La protéine est composée de plusieurs unités plus petites appelées acides aminés., Bien que votre corps soit capable de fabriquer la plupart des 20 acides aminés dont il a besoin, il y en a neuf qu’il ne peut pas fabriquer. Ils sont connus comme les acides aminés essentiels, et ils doivent être consommés dans les aliments sur une base quotidienne.2

étant donné que les aliments pour animaux contiennent les 9 acides aminés essentiels en quantités à peu près égales, ils sont considérés comme des protéines « complètes”. En revanche, presque toutes les plantes manquent d’un ou plusieurs acides aminés essentiels et sont appelées protéines « incomplètes”.3

les sources de protéines animales favorables à la céto comprennent la viande, la volaille, les fruits de mer, les œufs et le fromage.,

les sources de protéines végétales favorables à la céto comprennent le tofu et les produits à base de soja, ainsi que la plupart des noix et des graines, bien que certaines soient plus riches en glucides que d’autres.

que font les protéines dans votre corps?

La protéine est un composant majeur de chaque cellule de votre corps. Après avoir mangé des protéines, elles sont décomposées en acides aminés individuels, qui sont incorporés dans vos muscles et d’autres tissus.
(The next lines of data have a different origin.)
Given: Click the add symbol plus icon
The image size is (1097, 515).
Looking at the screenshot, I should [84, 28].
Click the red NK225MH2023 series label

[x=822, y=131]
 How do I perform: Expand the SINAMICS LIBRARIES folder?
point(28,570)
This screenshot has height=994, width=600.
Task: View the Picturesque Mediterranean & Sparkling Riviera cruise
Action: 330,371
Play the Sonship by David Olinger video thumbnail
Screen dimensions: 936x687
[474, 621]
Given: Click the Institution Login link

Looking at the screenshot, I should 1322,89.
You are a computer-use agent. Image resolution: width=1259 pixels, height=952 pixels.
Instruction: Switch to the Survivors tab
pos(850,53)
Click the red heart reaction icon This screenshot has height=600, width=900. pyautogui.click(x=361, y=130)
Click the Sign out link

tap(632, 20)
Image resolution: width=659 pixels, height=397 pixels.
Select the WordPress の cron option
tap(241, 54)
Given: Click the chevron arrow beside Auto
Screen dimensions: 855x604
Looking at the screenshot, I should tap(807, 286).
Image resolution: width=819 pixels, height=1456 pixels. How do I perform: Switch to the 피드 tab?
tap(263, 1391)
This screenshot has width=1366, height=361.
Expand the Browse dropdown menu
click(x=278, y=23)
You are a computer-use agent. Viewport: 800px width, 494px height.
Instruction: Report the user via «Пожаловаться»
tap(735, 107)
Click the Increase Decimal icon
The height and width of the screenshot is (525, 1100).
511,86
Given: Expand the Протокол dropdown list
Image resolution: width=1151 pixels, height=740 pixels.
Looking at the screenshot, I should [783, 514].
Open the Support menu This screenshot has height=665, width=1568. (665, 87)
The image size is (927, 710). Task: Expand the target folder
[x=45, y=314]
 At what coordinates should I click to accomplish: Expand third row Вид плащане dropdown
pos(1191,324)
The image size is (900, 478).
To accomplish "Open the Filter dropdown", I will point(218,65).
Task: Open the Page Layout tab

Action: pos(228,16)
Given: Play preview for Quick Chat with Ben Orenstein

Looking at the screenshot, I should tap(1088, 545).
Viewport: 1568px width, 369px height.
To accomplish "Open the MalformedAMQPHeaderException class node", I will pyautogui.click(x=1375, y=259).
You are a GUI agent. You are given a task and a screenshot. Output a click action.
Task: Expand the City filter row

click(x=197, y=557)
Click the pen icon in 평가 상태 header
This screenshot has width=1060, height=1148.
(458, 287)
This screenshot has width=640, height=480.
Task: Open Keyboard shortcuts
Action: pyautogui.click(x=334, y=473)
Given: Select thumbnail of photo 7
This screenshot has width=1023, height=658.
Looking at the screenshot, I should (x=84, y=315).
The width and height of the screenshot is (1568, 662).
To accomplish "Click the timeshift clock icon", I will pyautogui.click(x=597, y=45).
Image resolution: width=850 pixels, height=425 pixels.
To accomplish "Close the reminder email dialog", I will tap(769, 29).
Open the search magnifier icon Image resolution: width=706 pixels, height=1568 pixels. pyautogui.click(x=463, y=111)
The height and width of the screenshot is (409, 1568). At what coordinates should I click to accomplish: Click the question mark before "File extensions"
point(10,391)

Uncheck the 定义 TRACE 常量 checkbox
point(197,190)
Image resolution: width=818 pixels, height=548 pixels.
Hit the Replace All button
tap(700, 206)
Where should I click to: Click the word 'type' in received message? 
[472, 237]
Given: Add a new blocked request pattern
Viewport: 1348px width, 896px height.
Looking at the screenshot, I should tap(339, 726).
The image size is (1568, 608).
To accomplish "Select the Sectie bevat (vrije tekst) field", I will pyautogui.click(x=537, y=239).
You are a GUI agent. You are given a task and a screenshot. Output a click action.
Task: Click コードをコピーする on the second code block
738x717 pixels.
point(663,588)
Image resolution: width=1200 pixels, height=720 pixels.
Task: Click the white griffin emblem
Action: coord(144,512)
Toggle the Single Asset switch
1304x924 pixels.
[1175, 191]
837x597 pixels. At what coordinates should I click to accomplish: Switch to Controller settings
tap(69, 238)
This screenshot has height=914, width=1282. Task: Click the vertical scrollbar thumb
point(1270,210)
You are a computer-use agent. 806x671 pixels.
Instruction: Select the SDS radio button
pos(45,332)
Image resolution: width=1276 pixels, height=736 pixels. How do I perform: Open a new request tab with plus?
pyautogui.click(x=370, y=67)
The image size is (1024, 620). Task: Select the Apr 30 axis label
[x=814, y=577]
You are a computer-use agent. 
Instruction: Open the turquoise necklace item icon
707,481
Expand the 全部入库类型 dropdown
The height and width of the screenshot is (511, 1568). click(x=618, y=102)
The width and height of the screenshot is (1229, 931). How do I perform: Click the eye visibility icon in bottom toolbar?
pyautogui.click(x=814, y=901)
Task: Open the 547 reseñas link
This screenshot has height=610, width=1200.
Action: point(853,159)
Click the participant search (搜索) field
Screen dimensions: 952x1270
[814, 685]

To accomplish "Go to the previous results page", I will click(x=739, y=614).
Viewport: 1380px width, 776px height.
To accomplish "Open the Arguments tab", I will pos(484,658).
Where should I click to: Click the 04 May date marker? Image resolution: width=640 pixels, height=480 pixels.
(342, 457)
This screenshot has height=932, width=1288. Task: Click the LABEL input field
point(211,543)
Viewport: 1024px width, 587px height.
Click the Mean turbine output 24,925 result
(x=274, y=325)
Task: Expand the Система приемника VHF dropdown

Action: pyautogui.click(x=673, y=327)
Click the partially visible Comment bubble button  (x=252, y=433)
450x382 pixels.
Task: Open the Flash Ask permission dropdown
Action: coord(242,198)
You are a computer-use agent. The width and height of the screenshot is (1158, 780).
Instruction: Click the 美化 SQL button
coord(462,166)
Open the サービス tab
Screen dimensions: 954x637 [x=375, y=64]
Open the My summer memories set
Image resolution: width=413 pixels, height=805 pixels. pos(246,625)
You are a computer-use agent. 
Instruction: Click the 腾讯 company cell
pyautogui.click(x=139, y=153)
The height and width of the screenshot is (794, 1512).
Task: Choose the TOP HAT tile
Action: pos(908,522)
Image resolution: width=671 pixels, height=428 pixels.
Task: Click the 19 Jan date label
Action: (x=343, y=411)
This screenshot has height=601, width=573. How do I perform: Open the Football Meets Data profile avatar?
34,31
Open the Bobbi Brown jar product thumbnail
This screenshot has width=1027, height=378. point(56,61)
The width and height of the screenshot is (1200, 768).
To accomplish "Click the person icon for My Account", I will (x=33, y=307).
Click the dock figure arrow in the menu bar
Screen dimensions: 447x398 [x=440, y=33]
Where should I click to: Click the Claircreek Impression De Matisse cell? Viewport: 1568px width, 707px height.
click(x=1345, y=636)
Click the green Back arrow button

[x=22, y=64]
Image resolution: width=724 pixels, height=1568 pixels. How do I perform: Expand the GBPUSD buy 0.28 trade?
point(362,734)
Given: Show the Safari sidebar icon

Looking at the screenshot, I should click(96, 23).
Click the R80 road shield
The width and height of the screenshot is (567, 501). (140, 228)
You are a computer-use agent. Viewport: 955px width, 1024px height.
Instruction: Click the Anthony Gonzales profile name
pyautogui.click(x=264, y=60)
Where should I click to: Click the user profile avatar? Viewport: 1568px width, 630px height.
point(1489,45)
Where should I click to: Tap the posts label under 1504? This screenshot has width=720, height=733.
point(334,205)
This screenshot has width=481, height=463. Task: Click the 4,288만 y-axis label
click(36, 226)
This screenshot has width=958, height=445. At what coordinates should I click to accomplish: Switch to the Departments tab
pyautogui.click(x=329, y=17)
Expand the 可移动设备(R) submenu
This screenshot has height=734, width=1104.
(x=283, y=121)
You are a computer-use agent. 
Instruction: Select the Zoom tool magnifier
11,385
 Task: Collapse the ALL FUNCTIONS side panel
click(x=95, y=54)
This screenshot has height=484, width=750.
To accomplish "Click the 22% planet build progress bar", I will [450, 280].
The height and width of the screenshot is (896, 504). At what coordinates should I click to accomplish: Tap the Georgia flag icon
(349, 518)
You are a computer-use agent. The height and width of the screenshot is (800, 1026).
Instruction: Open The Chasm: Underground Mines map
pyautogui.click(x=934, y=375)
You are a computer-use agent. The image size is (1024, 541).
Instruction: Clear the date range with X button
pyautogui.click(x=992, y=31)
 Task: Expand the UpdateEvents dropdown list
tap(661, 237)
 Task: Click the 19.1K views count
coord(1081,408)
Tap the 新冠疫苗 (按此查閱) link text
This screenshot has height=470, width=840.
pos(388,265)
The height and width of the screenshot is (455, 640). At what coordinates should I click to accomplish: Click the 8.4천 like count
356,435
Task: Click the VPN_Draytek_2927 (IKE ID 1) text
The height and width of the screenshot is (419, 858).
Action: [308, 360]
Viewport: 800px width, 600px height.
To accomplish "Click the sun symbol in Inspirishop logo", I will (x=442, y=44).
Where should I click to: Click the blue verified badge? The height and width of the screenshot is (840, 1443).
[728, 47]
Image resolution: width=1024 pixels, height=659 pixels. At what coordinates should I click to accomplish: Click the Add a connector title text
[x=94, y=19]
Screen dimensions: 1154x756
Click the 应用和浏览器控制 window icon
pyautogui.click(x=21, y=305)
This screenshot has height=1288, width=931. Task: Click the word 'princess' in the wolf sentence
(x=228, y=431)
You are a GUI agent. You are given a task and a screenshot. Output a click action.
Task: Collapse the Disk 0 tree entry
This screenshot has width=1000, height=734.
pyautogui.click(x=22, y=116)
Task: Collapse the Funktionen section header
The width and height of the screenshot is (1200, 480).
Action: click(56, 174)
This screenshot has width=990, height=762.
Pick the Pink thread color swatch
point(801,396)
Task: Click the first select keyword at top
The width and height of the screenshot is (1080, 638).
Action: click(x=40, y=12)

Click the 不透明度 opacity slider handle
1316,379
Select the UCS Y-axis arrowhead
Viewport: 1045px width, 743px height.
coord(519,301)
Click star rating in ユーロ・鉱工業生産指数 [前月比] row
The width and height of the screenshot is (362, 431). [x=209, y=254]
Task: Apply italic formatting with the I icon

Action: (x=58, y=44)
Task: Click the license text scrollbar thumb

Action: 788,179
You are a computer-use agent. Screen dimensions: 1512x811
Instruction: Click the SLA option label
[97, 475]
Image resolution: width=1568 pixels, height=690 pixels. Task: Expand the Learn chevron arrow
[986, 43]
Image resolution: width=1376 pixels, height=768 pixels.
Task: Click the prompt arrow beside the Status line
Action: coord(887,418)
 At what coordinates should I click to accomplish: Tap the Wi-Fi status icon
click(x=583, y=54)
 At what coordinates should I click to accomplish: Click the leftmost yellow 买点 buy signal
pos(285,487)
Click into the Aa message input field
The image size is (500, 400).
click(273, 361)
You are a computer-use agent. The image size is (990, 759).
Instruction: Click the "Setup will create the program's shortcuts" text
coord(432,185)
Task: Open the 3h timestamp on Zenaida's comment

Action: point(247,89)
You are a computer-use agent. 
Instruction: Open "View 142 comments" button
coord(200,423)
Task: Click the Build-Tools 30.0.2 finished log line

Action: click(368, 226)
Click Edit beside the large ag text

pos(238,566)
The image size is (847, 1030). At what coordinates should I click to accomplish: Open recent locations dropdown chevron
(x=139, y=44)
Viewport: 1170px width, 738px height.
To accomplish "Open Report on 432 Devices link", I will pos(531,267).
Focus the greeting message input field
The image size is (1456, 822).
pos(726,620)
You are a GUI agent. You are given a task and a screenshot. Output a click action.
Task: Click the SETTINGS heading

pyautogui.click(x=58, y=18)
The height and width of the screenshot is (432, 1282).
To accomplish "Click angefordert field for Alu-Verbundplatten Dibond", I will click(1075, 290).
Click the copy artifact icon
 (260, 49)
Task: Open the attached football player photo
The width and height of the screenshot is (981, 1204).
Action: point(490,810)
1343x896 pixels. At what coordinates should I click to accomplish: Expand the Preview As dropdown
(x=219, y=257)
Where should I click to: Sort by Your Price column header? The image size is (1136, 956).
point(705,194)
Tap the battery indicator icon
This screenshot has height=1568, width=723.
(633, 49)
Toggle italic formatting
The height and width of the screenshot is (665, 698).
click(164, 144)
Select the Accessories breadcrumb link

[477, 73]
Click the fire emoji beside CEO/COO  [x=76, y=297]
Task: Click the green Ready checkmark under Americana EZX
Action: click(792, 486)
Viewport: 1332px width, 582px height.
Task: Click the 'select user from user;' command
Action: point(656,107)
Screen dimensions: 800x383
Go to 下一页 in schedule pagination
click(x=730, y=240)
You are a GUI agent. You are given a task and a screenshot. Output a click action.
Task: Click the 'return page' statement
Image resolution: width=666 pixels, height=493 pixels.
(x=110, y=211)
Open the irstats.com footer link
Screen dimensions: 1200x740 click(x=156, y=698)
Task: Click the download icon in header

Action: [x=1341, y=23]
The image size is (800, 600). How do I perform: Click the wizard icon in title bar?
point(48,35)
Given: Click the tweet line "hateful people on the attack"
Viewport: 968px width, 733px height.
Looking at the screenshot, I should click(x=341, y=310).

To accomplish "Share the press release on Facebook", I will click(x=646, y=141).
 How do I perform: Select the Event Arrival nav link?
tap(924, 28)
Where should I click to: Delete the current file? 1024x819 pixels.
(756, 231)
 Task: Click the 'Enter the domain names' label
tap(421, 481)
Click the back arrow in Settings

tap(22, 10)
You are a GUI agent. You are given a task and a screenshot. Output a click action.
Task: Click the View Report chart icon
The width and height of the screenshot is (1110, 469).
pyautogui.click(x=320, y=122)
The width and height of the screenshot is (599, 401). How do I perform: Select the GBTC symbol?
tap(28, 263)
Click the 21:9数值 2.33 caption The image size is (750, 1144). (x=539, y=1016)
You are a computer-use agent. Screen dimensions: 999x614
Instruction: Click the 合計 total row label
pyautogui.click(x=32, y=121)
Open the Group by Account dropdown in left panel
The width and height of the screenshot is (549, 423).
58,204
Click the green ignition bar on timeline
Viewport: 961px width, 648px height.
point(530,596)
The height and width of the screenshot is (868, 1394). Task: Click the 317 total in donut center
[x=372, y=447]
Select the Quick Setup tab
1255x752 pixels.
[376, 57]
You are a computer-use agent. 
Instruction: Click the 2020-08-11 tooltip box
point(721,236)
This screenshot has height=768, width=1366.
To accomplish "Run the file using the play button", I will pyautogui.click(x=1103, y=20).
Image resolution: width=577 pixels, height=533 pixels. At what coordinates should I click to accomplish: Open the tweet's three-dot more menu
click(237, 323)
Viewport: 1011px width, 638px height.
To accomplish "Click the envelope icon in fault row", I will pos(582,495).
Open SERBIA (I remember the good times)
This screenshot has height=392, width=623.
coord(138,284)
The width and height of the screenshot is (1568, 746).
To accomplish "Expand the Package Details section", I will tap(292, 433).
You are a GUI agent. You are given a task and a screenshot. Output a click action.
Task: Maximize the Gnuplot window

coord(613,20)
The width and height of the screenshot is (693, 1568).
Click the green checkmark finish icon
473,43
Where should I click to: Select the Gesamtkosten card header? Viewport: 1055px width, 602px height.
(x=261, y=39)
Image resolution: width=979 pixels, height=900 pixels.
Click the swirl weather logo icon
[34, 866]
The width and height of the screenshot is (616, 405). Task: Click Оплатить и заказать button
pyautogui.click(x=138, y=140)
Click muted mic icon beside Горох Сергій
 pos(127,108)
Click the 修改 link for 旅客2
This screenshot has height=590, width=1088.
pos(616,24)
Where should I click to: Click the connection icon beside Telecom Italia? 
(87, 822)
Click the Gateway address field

Ce ne sont que quelques-unes des fonctions importantes de la protéine:

  • réparation et croissance musculaire., La protéine dans vos muscles est normalement décomposée et reconstruite sur une base quotidienne, et un nouvel apport d’acides aminés est nécessaire pour la synthèse des protéines musculaires, la création de nouveaux muscles. La consommation de protéines alimentaires adéquates aide à prévenir la perte musculaire et, lorsqu’elle est associée à un entraînement en résistance, favorise la croissance musculaire.4
  • maintenir une peau, des cheveux, des ongles et des os sains ainsi que nos organes internes. Bien que le renouvellement des protéines dans ces structures se produise plus lentement que dans le muscle, de nouveaux acides aminés sont nécessaires pour remplacer ceux qui deviennent vieux et endommagés au fil du temps.,
  • Création des hormones et des enzymes. Bon nombre des hormones nécessaires à la vie – y compris l’insuline et l’hormone de croissance – sont également des protéines. De même, la plupart des enzymes du corps humain sont des protéines. Votre corps dépend d’un apport continu d’acides aminés pour fabriquer ces composés vitaux.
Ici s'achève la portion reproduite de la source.